Jika suatu tindakan sah atau dibenarkan menurut hukum legal, maka tindakan itu etis if it‘s legal, it‘s ethical
Menggunakan argumen bahwa semua perilaku yang legal adalah etis sangat
mendasarkan pada kesempurnaan hukum. Berdasarkan falsafah ini, seseorang tidak berkewajiban untuk, misalnya, mengembalikan barang yang
ditemukan kecuali orang lain atau pemiliknya dapat membuktikan bahwa itu miliknya. Seperti telah dikemukakan pada bab 8, slogan tersebut harus
diubah menjadi, ―Jika suatu tindakan tidak etis, kemungkinan tindakan tersebut juga tidak legal.‖
Kemungkinan pengungkapan dan konsekuensi likelihood of discovery and consequences
Argumen ini mendasarkan pada evaluasi kemungkinan orang lain akan menemukan atau mengungkap perilaku. Lazimnya, seseorang juga menilai besarnya
hukuman atau penalti konsekuensi jika terdapat pengungkapan tersebut. Sebagai contoh, perlukah mengembalikan uang pembayaran gaji yang ternyata berlebih
karena secara tak sengaja petugas salah menghitung?
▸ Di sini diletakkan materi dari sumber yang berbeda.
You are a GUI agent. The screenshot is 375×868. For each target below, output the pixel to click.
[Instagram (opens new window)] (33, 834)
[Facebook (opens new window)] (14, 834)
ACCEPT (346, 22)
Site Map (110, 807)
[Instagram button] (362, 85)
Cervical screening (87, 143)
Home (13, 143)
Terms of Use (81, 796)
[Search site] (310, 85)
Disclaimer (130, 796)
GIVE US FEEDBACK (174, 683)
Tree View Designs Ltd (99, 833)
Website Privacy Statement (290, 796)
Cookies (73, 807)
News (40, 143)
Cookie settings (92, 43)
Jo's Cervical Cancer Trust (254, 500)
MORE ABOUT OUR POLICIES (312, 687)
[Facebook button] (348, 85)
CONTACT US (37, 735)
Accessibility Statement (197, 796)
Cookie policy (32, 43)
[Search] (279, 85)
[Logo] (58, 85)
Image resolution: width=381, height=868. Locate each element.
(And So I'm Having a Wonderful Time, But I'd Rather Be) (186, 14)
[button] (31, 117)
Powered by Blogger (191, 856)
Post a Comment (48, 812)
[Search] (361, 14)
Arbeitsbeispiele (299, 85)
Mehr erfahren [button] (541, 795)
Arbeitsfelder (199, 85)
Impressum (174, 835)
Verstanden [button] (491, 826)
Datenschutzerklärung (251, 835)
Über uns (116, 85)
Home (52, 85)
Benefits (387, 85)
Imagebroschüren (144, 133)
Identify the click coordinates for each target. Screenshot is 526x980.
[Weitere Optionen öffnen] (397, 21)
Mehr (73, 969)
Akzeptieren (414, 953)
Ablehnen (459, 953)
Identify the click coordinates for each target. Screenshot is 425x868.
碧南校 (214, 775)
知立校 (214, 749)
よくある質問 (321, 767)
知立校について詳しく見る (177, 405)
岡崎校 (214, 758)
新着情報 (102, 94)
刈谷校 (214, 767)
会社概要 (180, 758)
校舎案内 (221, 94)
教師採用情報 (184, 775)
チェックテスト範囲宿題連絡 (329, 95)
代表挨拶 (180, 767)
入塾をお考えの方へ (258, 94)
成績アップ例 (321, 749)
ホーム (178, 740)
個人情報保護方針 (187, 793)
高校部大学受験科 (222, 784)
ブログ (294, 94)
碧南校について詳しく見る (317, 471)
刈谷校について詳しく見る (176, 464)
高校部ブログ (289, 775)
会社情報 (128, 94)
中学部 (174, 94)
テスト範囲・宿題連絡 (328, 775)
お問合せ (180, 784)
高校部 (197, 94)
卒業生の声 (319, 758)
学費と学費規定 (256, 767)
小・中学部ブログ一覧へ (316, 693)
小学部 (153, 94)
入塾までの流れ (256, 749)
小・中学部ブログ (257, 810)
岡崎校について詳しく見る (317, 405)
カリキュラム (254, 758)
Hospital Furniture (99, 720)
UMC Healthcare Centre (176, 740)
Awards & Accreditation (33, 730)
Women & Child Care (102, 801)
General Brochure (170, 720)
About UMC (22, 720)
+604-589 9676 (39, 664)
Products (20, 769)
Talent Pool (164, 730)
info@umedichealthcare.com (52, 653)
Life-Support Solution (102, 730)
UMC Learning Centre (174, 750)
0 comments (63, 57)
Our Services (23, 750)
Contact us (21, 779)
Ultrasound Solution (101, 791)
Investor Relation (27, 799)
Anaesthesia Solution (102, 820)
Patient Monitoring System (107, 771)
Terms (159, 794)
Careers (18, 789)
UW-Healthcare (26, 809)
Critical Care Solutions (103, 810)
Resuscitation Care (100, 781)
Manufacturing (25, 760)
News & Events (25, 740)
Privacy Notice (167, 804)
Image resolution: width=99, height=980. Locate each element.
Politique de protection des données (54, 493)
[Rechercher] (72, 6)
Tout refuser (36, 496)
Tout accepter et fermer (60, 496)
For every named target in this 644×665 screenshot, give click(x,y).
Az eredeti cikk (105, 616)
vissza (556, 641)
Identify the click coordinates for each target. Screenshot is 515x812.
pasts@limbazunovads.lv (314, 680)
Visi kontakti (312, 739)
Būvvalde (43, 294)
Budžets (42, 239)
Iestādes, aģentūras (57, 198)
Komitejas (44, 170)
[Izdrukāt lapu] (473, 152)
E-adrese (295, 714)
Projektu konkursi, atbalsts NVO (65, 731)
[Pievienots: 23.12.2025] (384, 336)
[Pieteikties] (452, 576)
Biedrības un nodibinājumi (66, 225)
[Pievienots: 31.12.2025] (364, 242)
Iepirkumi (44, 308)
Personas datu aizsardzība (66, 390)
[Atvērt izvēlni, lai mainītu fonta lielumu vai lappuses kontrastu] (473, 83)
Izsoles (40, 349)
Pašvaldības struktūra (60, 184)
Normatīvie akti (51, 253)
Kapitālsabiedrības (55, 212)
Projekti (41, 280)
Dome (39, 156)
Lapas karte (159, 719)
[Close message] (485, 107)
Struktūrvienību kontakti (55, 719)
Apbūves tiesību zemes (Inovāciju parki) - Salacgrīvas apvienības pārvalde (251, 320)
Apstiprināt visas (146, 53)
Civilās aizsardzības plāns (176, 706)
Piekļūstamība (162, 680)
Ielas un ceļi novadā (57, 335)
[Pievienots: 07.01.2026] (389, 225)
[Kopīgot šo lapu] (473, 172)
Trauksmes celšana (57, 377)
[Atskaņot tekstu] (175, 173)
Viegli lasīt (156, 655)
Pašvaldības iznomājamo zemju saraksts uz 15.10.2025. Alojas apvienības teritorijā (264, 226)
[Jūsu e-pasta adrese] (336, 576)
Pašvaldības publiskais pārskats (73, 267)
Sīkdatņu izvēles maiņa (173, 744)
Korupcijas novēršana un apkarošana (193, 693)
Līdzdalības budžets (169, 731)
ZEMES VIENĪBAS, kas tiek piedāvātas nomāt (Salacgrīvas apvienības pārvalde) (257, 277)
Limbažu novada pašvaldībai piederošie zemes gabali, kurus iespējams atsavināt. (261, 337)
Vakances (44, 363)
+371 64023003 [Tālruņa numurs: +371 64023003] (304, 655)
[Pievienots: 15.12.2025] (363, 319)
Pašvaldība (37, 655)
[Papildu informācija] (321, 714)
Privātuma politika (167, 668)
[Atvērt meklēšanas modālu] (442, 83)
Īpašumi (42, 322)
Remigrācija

Jika si penerima gaji yakin bahwa petugas pembayar akan mengetahui dan akan menuntut pengembalian dan
dapat mempermalukan dirinya, maka si penerima akan mengembalikan kelebihan
seketika, tetapi jika tidak, si penerima akan menunggu untuk melihat apakah petugas gaji akan dapat menemukan kesalahannya.